MachineMetrics, with offices in Northampton, MA, and Cambridge, MA, says one of its selling points is that it has trained its artificial intelligence engine with so much data that now, out of the box, the company’s software product can flag machinery for potential maintenance or repair needs, or detect anomalies that need attention.
“We collect data from so many different machines, thousands of machines,” Bither says. “That allows us to learn from machines and people on the shop floor and make quick decisions.”
It’s hard to tell how MachineMetrics’ product stacks up against related tools from the likes of GE (NYSE: [[ticker:GE]]), Accenture (NYSE: [[ticker:ACN]]), and Oracle (NYSE: [[ticker:ORCL]]), but the Massachusetts startup has amassed a respectable list of customers. MachineMetrics says its system is running in factories owned by industrial supplies manufacturer Fastenal, tool-maker Snap-on, oil and gas equipment manufacturer National Oilwell Varco, compressor and pump maker Gardner Denver, automotive parts manufacturer Continental, and construction material maker Saint-Gobain.
Fastenal manufacturing vice president Tim Borkowski says once the company adopted MachineMetrics’ product, production time increased by more than 100 hours for each of the first three months.
“There’s no more educated guessing or finger-pointing; there’s a solid reason behind everything and every decision we make,” Borkowski says in a prepared statement.
Bither started his career as a mechanical engineer at United Technologies in Connecticut and founded MachineMetrics in 2014. He says manufacturers often have difficulty connecting their Internet-capable equipment to cloud-based software systems and even more trouble finding people with the time or experience to create a machine-analysis platform for the factory.
MachineMetrics’ system lets manufacturers know when machines are down, what are the reasons for good or bad performance, and an accurate time estimate for making parts.

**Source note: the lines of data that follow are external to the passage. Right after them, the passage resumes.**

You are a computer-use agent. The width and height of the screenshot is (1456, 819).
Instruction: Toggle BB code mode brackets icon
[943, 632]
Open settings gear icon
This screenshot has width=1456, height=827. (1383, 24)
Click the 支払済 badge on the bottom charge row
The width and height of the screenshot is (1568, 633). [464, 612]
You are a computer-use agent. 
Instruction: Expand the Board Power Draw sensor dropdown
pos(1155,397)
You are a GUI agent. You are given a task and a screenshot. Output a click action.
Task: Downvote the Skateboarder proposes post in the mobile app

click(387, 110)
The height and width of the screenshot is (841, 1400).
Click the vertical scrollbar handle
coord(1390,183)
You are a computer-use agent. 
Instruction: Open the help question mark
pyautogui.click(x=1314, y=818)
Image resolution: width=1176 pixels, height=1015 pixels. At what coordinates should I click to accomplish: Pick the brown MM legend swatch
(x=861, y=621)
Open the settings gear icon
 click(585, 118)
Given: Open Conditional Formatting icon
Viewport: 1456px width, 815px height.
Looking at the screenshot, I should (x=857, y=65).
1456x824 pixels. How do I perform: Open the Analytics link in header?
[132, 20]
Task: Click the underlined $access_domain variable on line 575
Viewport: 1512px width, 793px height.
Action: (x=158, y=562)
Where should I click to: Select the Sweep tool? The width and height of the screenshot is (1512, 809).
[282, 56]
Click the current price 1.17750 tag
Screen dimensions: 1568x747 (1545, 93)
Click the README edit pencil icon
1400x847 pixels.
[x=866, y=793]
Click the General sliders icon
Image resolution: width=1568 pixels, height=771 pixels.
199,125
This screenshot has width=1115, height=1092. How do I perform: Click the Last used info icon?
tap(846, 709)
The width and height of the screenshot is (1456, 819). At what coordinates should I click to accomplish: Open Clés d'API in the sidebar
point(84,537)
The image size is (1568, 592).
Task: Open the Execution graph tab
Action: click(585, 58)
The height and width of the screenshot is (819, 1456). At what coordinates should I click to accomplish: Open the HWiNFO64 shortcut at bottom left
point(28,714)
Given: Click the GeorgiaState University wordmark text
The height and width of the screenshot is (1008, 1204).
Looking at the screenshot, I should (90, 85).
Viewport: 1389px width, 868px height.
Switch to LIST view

The system also lets companies know when the machines may need maintenance.
Seattle-based venture capital firm Tola Capital led the round and was joined by previous MachineMetrics investors Hyperplane Venture Capital, Long River Ventures, MassVentures, Hub Angels, and Firebolt Ventures. MachineMetrics says it will use the capital to expand its data science and product development teams, while accelerating global sales.